The CFPB released its long-awaited and much discussed, final rules regulating payday loans, vehicle title loans, and certain other high-cost loans (the Payday Lending Final Rule).
The OCC rescinded its 2013 Guidance on Supervisory Concerns and Expectations Regarding Deposit Advance Products in response to the Payday Lending Final Rule.
The Payday Lending Final Rule has received the most notice, and at almost 1,700 pages it is difficult not to notice it. Although it doesn’t go into effect for another 21 months or so, the Payday Lending Final Rule is certain to have a significant impact on the payday lending and vehicle title loan industry, and it may well have ancillary effects on other consumer financial services products. We will share more thoughts on the potential impacts of the Payday Lending Final Rule in the coming weeks.
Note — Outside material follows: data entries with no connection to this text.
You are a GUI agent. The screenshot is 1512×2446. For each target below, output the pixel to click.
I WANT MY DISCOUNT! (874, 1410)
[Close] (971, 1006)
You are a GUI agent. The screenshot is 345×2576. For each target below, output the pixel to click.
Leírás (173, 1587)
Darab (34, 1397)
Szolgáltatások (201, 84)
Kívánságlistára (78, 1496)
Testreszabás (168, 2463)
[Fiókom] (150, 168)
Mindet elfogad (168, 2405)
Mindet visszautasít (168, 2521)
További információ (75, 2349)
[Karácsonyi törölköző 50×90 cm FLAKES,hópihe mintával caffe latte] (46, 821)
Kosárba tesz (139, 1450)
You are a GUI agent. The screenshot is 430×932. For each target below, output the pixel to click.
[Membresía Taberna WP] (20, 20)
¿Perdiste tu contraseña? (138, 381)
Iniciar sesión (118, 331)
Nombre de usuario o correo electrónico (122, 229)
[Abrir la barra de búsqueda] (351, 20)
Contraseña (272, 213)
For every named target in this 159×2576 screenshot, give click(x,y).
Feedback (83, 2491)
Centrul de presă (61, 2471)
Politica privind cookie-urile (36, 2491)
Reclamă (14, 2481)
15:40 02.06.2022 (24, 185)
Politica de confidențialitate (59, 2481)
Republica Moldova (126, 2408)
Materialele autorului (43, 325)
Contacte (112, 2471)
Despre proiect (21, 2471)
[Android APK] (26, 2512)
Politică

Once Randal Quarles begins his term, the Federal Reserve Board will have only five members, with two remaining vacancies. He is filling a vacancy left by the resignation of former Federal Reserve Board member Jeremy Stein, and will serve the rest of that unexpired 14-year term, meaning that Quarles’s term will be up for renewal in early 2018, around the same time that Federal Reserve Board Chair Janet Yellen’s term expires. Another vacancy is expected in the next few weeks, as Vice Chair Stanley Fischer has announced he will step down sometime in October. If the Trump administration can nominate and get Senate confirmations for individuals to fill all of the Federal Reserve Board’s current and upcoming vacancies, the Federal Reserve Board will look quite different a year from now.